> _TASK PROMPT_: Once the line containing "1064x1136 pixels." is found in the data below, output that line and every line after it through the last, unchanged and with nothing else.

> _THE DATA_:
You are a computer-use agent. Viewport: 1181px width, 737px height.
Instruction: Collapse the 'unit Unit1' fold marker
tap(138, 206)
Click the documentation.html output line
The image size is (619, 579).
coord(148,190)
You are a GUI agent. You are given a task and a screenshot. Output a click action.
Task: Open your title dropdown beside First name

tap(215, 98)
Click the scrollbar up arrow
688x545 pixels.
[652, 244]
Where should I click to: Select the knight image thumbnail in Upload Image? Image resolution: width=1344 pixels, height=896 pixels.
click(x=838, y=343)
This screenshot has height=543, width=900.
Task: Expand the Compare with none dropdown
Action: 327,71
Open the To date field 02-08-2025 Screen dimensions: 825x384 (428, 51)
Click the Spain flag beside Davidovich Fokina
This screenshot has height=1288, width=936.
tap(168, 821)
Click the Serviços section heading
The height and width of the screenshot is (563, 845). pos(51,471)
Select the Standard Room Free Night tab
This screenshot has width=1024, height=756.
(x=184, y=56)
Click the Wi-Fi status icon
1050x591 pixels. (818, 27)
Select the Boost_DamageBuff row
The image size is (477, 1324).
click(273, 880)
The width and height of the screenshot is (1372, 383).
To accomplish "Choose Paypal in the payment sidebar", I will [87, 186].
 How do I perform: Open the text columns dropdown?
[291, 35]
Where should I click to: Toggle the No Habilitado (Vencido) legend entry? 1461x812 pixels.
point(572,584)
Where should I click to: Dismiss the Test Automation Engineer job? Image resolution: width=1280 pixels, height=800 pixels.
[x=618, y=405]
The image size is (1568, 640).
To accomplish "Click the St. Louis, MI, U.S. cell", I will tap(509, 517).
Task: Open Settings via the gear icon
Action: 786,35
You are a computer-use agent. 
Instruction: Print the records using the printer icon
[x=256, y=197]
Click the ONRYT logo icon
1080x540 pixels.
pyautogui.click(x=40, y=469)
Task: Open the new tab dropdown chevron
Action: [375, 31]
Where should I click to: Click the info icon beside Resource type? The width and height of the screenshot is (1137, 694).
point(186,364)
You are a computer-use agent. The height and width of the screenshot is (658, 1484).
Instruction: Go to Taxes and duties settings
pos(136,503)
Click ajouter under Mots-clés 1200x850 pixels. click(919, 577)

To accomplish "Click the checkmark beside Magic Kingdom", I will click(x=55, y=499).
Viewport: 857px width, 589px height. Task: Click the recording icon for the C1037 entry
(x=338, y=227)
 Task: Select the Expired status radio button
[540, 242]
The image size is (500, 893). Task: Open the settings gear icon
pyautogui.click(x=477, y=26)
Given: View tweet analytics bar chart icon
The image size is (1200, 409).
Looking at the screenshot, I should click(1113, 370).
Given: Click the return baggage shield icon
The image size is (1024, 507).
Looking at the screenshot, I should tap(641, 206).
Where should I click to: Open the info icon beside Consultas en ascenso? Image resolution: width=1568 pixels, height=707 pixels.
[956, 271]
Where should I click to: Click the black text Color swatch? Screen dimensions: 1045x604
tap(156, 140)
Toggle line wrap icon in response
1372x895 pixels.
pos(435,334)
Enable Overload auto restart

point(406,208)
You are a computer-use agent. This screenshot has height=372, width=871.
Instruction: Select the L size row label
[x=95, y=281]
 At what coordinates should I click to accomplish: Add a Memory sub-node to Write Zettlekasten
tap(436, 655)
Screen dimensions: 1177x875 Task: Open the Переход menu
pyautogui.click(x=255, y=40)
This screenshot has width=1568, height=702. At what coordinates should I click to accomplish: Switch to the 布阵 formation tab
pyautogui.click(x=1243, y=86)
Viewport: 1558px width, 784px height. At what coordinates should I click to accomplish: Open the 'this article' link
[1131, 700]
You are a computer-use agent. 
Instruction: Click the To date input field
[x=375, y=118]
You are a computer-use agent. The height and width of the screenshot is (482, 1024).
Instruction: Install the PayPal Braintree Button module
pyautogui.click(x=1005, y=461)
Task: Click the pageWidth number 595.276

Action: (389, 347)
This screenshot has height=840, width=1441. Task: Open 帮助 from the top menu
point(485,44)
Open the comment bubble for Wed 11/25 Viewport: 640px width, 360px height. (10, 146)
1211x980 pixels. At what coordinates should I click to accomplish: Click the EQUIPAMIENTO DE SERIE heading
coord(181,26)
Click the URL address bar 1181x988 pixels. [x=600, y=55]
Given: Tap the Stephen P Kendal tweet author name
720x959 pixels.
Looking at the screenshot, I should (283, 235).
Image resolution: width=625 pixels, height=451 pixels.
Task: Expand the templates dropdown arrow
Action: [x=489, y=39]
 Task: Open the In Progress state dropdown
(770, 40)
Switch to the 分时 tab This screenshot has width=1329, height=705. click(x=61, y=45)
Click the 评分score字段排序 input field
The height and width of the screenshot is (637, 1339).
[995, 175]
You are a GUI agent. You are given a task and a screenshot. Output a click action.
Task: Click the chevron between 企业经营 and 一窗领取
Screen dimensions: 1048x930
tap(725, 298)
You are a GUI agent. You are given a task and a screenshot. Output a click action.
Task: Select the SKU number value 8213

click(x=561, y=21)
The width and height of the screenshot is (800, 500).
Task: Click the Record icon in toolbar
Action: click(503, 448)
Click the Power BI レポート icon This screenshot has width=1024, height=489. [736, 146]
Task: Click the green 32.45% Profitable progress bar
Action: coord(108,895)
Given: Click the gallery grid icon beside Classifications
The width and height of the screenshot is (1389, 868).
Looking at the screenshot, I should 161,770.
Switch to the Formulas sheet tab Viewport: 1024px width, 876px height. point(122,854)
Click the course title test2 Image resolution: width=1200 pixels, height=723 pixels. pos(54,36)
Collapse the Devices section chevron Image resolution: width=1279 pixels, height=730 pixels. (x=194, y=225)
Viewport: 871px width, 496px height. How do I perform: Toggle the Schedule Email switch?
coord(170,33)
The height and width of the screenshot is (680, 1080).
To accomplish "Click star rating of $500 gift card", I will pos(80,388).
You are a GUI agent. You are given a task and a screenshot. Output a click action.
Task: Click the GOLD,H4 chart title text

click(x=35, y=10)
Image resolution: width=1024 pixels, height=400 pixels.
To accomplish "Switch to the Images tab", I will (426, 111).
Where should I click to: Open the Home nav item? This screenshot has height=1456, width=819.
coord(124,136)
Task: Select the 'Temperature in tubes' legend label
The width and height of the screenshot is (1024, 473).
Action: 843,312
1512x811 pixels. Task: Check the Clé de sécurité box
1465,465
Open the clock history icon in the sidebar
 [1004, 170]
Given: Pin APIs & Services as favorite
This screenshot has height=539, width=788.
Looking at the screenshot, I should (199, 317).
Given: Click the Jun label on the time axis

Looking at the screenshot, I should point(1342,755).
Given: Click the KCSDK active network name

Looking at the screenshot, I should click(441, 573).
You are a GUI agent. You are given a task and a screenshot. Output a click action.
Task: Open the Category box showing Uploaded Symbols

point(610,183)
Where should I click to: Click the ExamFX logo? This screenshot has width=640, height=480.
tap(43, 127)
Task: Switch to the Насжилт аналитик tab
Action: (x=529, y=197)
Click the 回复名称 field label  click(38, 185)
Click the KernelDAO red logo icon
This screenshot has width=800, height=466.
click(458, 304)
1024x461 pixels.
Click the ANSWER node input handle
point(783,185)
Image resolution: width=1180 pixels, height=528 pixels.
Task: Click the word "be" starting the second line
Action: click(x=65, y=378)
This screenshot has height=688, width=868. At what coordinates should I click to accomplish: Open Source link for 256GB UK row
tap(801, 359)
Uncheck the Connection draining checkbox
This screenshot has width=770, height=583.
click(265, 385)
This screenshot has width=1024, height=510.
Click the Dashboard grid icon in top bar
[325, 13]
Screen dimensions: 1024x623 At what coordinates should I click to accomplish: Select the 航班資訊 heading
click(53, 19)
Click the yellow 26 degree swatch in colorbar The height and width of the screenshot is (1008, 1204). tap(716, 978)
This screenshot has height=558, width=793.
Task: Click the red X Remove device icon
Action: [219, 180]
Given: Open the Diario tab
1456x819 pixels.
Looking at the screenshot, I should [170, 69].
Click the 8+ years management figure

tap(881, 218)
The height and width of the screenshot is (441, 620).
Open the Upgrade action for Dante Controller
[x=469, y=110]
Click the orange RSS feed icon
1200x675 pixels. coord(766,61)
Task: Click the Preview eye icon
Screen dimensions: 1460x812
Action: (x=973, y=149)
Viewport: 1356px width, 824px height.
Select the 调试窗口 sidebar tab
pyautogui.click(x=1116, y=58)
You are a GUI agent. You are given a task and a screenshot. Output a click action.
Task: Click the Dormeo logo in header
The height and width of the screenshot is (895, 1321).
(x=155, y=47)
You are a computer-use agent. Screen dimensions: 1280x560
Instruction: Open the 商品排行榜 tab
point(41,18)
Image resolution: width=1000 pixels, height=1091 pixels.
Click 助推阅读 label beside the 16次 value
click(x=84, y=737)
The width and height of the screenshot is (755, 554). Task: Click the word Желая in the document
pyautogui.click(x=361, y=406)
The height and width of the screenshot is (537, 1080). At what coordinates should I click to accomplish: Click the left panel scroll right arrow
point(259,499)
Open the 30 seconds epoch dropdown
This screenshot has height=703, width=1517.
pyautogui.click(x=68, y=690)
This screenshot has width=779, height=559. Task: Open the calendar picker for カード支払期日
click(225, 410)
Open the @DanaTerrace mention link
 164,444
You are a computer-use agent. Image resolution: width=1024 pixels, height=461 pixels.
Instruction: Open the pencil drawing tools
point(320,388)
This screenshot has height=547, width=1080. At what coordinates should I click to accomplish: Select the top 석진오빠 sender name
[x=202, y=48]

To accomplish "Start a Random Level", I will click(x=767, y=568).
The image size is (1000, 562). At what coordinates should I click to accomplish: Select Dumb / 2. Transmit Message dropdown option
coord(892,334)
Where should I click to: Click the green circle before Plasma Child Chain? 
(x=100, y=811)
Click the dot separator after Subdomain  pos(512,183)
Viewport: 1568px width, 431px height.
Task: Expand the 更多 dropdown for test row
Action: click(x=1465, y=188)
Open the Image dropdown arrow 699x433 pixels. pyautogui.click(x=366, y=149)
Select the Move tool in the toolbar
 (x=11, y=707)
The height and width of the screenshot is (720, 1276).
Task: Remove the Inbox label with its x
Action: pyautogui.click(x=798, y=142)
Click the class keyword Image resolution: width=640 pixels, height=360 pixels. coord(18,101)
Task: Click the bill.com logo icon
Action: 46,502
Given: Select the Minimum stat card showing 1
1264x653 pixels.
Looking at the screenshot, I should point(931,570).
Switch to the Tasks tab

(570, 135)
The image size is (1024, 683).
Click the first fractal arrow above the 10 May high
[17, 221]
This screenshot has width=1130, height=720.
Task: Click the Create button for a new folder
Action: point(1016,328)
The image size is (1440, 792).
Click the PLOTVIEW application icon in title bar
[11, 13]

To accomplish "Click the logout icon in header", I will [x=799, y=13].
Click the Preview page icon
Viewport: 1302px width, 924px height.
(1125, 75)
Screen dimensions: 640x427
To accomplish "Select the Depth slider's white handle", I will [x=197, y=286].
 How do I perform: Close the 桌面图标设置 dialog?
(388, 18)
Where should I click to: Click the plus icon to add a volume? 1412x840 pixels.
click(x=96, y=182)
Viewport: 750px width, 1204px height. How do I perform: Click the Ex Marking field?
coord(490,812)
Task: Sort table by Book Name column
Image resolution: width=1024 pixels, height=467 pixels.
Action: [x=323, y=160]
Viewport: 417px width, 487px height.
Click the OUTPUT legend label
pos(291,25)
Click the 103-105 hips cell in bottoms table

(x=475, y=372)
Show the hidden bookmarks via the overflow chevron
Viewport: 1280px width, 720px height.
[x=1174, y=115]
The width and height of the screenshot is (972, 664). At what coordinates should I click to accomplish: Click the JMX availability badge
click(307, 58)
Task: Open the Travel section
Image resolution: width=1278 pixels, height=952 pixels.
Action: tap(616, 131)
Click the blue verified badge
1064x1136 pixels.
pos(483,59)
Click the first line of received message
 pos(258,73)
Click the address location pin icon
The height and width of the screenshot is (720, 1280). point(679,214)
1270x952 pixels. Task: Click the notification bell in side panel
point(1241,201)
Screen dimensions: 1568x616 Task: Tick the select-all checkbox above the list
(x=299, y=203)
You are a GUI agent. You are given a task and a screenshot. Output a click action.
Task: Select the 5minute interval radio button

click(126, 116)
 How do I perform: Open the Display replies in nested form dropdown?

> _OUTPUT FOR THIS TASK_:
1064x1136 pixels.
pos(483,59)
Click the first line of received message
 pos(258,73)
Click the address location pin icon
The height and width of the screenshot is (720, 1280). point(679,214)
1270x952 pixels. Task: Click the notification bell in side panel
point(1241,201)
Screen dimensions: 1568x616 Task: Tick the select-all checkbox above the list
(x=299, y=203)
You are a GUI agent. You are given a task and a screenshot. Output a click action.
Task: Select the 5minute interval radio button

click(126, 116)
 How do I perform: Open the Display replies in nested form dropdown?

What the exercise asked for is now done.